Bob Shiller: But they’re my friends, right? But in fact I asked other professors, “Do you have friends telling you that you’re going to get the Nobel Prize?” And they said, “Yeah.” So I thought every professor has friends telling him that. My wife was asking me the night before, what’s the probability? And I thought, well, it could be as high as 2 percent. And I thought I was being really optimistic.

Paul Solman: Did you believe them when they called? There are all these stories about Nobel laureates who get the phone call and think it’s somebody joking.

Bob Shiller: That… Yeah. It crossed my mind they might be, but I listened carefully to their Swedish accents, and I thought, I can judge people. These are real Swedish intellectuals and it’s not some prankster. So I actually didn’t worry about that very long at all.

Paul Solman: How much of a difference does it make to you, to your life?

Bob Shiller: Well, it’s been a lot of fun. It’s been very hectic. It’s bringing back all of my old friends. It’s been bringing back all of my old friends from high school and all the like. They don’t realize I don’t have time for all of them at once. If you could wait a year or two, maybe we could get together and have coffee.

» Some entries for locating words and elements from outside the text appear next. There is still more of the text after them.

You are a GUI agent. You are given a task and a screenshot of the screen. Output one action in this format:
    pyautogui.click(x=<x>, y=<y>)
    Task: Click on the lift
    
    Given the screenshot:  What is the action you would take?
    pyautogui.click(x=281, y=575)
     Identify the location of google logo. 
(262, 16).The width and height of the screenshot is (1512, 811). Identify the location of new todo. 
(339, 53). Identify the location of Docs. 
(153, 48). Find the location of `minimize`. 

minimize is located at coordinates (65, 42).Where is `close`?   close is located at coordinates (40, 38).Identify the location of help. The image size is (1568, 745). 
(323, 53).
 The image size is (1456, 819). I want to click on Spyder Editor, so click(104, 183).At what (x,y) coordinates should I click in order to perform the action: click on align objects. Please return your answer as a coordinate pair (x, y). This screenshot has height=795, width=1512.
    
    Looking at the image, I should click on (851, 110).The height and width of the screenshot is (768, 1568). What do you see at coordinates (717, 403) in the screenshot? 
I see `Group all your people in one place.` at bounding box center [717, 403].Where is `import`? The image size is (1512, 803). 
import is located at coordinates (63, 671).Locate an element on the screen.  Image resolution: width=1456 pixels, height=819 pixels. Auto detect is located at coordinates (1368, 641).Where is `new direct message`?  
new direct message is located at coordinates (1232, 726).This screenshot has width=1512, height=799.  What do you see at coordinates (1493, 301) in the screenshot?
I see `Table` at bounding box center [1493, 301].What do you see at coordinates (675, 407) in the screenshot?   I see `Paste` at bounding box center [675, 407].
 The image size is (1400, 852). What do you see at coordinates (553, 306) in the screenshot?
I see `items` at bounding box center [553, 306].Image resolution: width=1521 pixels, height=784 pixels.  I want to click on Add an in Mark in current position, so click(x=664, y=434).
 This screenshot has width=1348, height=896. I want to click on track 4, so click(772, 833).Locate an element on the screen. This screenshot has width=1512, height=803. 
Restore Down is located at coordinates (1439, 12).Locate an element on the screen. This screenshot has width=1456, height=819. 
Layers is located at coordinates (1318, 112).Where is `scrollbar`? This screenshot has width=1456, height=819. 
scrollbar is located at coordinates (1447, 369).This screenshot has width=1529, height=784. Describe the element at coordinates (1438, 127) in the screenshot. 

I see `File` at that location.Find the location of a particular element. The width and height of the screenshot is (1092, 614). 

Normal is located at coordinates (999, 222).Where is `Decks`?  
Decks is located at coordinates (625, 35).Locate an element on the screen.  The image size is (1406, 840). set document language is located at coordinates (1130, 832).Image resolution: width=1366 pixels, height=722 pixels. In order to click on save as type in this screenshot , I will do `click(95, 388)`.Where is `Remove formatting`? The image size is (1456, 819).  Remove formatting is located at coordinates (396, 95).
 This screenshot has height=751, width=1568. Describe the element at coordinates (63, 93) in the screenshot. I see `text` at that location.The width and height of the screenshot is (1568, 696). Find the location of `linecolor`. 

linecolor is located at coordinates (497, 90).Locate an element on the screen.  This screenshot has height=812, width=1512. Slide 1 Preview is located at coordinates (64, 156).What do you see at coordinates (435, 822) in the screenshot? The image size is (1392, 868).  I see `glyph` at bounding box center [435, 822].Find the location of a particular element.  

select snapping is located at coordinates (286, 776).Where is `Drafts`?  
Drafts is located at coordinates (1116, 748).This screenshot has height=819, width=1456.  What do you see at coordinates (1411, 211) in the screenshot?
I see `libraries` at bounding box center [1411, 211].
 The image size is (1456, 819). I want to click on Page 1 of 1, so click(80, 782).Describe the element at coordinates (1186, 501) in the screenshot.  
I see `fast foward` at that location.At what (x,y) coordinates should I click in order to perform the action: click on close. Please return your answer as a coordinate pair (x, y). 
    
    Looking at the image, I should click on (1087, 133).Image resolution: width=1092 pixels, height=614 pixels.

Paul Solman: And going forward, will it make a difference? If so, how?

Bob Shiller: Well, my wife is telling me I don’t have to work so hard any more. I’m thinking that maybe I will devote myself more to others and mentoring and helping students — maybe more moral purposes and less publication; I don’t have to publish so much.

I was more ambitious when I was young, and now I’m thinking that my students matter more to me than I realized and that I really was doing things for… for moral reasons more than I thought. I am reminded of Huckleberry Finn in the Mark Twain novel, who, at one point, decides that morally he has to turn in this runaway slave named Jim because what he is doing is stealing someone’s slave. But when the moment comes to turn Jim in, he doesn’t do it. He makes an alibi for Jim. And then he walks away, thinking, I’m just the most horrible person in the world. I just can’t be moral. I’m participating in the theft of a slave. So I think maybe I was more moral than I thought I was. I thought I was trying hard to get ahead.